Picture this: you are visiting a tropical paradise known for their brightly colored coral reefs, unique aquatic life, and crystal-clear water. After diving into the water, the only emotion going through your head is a sense of feeling underwhelmed. The coral is all but colorful, the white ghostly skeletons of the coral covering the ocean floor.
This devastating change is called bleaching which is caused by ocean acidification.
Ocean acidification is the decrease in the pH of the ocean due to the absorption of carbon dioxide from the atmosphere. With the increasing carbon dioxide levels in the atmosphere through the continuously expanding emissions of fossil fuels, it is predicted that about 90% of all coral reef locations are going to experience severe bleaching by the year 2055. Scientists believe that dire actions need to be taken after receiving the results from this study, showing a bleak future for the coral reefs.
The bleaching of the coral reefs is caused by various factors, the main one being the increasing temperature of the ocean. As carbon dioxide is released into the atmosphere through human activities including car emissions and fossil fuels, the heat is trapped inside the ozone layer which in turn heats the oceans. It is predicted that nearly 30% of all carbon dioxide emissions since the industrial revolution have been absorbed by the earth’s oceans. These levels of CO2 far exceed the levels that scientists had predicted as the “worst case scenario” which should be worrying even if you don’t have a trip planned to the Great Barrier Reef.
One of the main concerns for scientists is the declining levels of aragonite. Aragonite can be considered the cells of the reefs, as it is the building block for coral reef habitat. It is a mineral that strengthens the coral reefs and is often used to measure ocean acidification due to the fact that it is a measure of carbonate ion concentrations. Declining levels of aragonite mean a decline in calcification rates of coral or simply coral reef growth.

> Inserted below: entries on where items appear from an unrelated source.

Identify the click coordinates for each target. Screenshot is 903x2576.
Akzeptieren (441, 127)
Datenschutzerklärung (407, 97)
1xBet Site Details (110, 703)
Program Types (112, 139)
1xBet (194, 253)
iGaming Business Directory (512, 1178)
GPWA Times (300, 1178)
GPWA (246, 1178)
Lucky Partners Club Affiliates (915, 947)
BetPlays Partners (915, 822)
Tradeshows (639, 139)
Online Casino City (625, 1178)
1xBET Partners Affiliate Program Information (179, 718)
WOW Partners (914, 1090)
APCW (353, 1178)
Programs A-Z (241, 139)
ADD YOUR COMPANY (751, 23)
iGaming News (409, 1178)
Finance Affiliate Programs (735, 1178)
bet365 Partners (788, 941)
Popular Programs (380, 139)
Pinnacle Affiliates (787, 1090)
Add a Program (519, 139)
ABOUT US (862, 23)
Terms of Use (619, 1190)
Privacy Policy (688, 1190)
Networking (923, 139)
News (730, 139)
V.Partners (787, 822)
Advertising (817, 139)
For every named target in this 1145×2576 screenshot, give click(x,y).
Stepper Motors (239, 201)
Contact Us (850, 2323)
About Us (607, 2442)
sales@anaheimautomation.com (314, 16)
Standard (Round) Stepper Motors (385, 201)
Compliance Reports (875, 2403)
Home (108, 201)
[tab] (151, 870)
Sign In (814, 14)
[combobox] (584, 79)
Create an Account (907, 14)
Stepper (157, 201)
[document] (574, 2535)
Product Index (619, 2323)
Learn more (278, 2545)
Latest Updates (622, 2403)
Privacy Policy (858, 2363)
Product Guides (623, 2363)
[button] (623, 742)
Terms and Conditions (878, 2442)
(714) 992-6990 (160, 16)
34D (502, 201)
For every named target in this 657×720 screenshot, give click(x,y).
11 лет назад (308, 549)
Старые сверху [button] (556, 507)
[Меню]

Factors such as light, temperature, and nutrients all influence the calcification rates of coral reefs just as those variables have an effect on familiar plants on land. Scientists accurately predicted changes in calcification by using the relationship of the declining aragonite and the levels of the calcification. The results that they received were worrying no doubt.
To accurately calculate the levels of aragonite and the sea surface temperature, data was collected monthly for measures of sea surface temperature, the surface pressure of carbon dioxide, pH, and salinity to produce the projections. The research includes the effect of Sea Surface Temperature (SST) and salinity on the coral reefs. They used the pH and levels of carbon dioxide to calculate the other parts of the carbonate system and the aragonite.
After the data was collected and examined, many results and predictions were created. Nearly 90% of all reef locations are projected to experience annual severe bleaching prior to 2055. Tests indicate that many reefs are close or already at net erosion so small declines in calcification could tip reefs off the edge.
When severe bleaching occurs two or three times per decade it is predicted to result in great reductions in coral growth possibly greater than the declines in the calcifications. This data portrays the significance of the bleaching, and how many reefs it will actually affect.
While doing the tests, the coral reefs around the world were divided into six different latitudinal zones. This shows that the changes in aragonite and temperatures will not be uniform across the globe. The reefs at higher latitudes are expected to experience bleaching later than those closer to the equator by 10 to 15 years. Because of the fact that the higher latitude reefs are expected to last longer, they are predicted to have a greater decline of aragonite as well as more time to be exposed to acidification.
Another factor differentiating the high and low latitude reefs is the occurrence of tropical storms and cyclones. With the storms arising in the higher latitude areas, the coral will have a harder time surviving the weather because of the declining levels of aragonite.
Although some reefs have a better chance at surviving than others, the data shows that there is a bleak future for all coral reefs. Both ocean acidification and the bleaching caused by increasing sea temperatures reduce reef growth and resilience. With 90% of all reefs projected to experience severe bleaching by 2055, immediate action needs to be taken to have any hope for the future of the coral reefs.
The research was conducted in locations that had a high density of coral reefs, chosen through a research projection to receive the most accurate representation of all coral reefs.